Postdoctoral researcher Skirmantas Kriaucionis sat at the computer in the lab of molecular biologist Nathaniel Heintz at the Rockefeller University in New York, looking at an unidentified spot that hung mysteriously on the screen in front of him. He had been watching as, line by line, the scanned image of separated neuronal nucleotides took shape. Fifteen minutes later, the image was complete, but the picture was less clear than ever.
He immediately started repeating the experiment, reproducing the same result until he had convinced himself that the spot was real, and not just a mistake or an artifact of botched methodology. When Heintz came by his bench to see how the experiment was progressing, Kriaucionis showed him the unexpected results...
“As soon as I saw the spot, I thought it was important and interesting, [but] I didn’t believe it,” Heintz says. “[It] wasn’t A, G, C, or T, or methyl C”—the methylated form of cytosine (5-methylcytosine, or 5mC) and the only known modified base in mammalian DNA—“[so] we immediately knew there must be some other modified nucleotide in the genome of these neurons.”
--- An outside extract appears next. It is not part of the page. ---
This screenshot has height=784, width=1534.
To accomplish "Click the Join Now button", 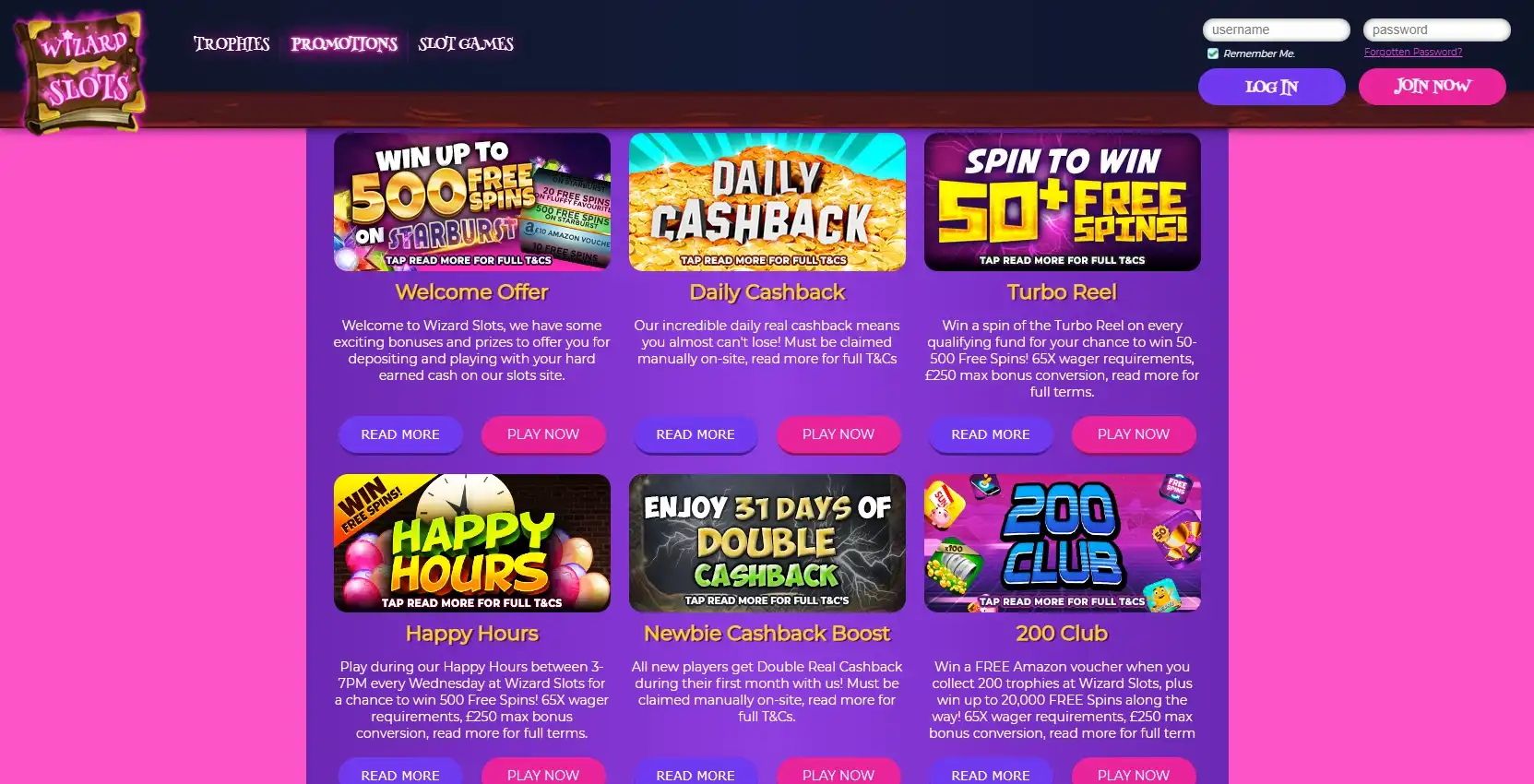I will 1433,86.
The neurons in question were Purkinje cells, some of the largest neurons in the mammalian brain. Like some other large nerve cells, these cells contain giant nuclei—five to 10 times larger than the average nucleus—that have very little heterochromatin, the more tightly packed form of DNA. Curious about the reason for this peculiar structure, Kriaucionis and Heintz isolated these nuclei, as well as the nuclei of the smaller, heterochromatic granule cells for comparison, to quantify the amount of DNA methylation, which is associated with DNA packing. As suspected, they found less 5mC in Purkinje cells than granule cells, but surprisingly, no compensating increase in normal, unmethylated C. Instead, it appeared that a sixth nucleotide was taking up the slack.
Another series of tests revealed the mystery nucleotide’s identity as 5-hydroxymethylcytosine (hmC), a modified 5mC that had previously been identified in bacteriophages, but never conclusively in mammals. “It’s very exciting,” says molecular biologist Timothy Bestor of Columbia University, who was not involved in the work. “For the last 60 years we thought there was only one modified base in mammalian DNA. Now we know there’s at least two”—both of which are modified cytosines.
At the same time as Heintz and Kriaucionis were puzzling over the identity of the mysterious shape on the screen, at Harvard University chromatin biologist Mamta Tahiliani and her colleagues stumbled upon an enzyme, known as TET1, that converts 5mC to hmC (Science, 324: 930–35, 2009). She was actually looking for proteins that might demethylate 5mC, she says, joining in the “long hunt for an event that could modify 5mC.” The known DNA demethylases remove a methyl group from a nitrogen atom, Tahiliani explains, but in 5mC, the methyl is attached to a carbon, which makes for a much stronger bond.
Tahiliani began her search by looking for mammalian homologs to the proteins that alter thymine to create the modified “base J” found in trypanosomes, parasitic protozoa that infect insects. Using multiple sequence alignments and iterative searches, the team narrowed in on the TET family of proteins. When they overexpressed TET1 in mouse embryonic stem (ES) cells, they saw a decrease in 5mC, suggesting that the enzyme might, in fact, be altering the already modified base. And just like Kriaucionis and Heintz, thin-layer chromatography revealed that the decrease in 5mC was accompanied by an unidentified spot: hmC.
The discovery of the enzyme that appears to convert 5mC to hmC is “critical,” Heintz says. “It says that this modification is not a random accumulation of chemical damage without any biological process controlling it.” To the contrary, it implies that hmC is performing some sort of biological function.
“The fact that [hmC bases] exist means they have some beneficial function,” Bestor says. “In principal it could do anything. Every modification increases the information content of DNA.”